This application is a continuation of U.S. patent application Ser. No. 10/801,165, filed Mar. 11, 2004, now U.S. Pat. No. 6,977,561.

BACKGROUND OF THE INVENTION

1. Field of the Invention

The present invention relates generally to a ridge waveguide. More specifically, the present invention relates to a ridge waveguide resistive type feed with a matching transformer within the ridge of the waveguide which matches a standard coaxial transmission line to a ridge waveguide.

2. Description of the Prior Art

Typically, in a simple transition feed for a waveguide the probe does not touch the upper surface and may require additional elements for impedance matching. One such probe design that extends partially into the waveguide is illustrated in U.S. Pat. No. 5,867,073, to Sander Weinreb and Dean Bowyer which issued Feb. 2, 1999. Disclosed in U.S. Pat. No. 5,867,073 is a transition between a waveguide and a transmission line in which a probe portion of the transmission line extends into the waveguide to electrically field couple signals between the waveguide and transmission line. The transmission line includes a substrate having conductors disposed therein to prevent energy from propagating into the substrate from the waveguide. Since the probe is formed as an integral element of the transmission line, direct coupling of the waveguide's signals to the transmission line occurs.

The probe heights of the type illustrated in U.S. Pat. No. 5,867,073 and in other simple probe transition feeds are generally dimensionally sensitive and often impractical in ridge waveguides when the space from the top of the ridge to the top or upper face of the waveguide is relatively small.

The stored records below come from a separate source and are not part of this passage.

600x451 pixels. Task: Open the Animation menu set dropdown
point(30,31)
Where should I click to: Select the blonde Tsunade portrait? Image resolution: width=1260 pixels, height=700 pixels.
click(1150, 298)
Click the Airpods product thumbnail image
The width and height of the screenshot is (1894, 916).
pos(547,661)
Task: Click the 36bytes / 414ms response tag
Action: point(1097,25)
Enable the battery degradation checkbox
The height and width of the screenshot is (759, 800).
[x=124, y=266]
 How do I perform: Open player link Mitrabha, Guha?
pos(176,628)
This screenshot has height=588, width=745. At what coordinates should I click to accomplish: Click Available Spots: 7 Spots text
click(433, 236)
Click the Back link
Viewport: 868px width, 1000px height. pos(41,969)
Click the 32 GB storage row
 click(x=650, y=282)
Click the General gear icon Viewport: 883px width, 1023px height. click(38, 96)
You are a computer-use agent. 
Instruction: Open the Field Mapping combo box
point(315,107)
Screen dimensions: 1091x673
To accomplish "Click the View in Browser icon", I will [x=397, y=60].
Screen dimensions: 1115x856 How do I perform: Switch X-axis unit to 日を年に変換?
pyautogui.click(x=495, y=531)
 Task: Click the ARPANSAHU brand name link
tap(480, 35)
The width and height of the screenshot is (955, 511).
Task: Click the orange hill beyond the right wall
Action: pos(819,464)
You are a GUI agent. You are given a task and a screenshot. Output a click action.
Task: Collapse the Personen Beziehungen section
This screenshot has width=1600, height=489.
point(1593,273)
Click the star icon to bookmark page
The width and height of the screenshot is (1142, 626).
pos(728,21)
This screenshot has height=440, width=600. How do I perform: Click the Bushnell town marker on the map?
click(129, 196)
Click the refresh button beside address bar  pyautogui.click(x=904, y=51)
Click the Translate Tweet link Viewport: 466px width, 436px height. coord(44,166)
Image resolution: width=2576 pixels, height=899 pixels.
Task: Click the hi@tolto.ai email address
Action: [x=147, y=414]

Further, conventional probes are often shaped to successfully match the transmission line's impedance. Other prior well known art resistively matched transitions would require an external impedance matching network when the waveguide impedance differs from the coaxial transmission line impedance.

Accordingly there is a need for a relatively compact, simple in design yet highly effective feed which does not require substantial probe shaping and/or an external matching network to impedance match the waveguide to a coaxial transmission line.

SUMMARY OF THE INVENTION

The impedance matching feed comprising the present invention overcomes some of the difficulties of the past including those mentioned above in that it is a relatively simple in design, yet highly effective for matching the input transmission line impedance, which is generally fifty ohms, to the waveguide impedance. The impedance of the ridge waveguide is an arbitrary impedance, that is it will generally be different than the impedance of the coaxial transmission line.

The impedance matching feed consist of a matching transformer located within the ridge of the waveguide. The feed matches a standard coaxial transmission line, which is generally fifty ohms, and does not require an external matching network. A probe extends, from the transformer, vertically upward within the waveguide's interior to the upper wall of the waveguide and is electrically connected to the waveguide. One end of the waveguide is terminated in a quarter wave choke. The quarter wave choke is a short positioned at one quarter of the waveguide's wavelength from the probe.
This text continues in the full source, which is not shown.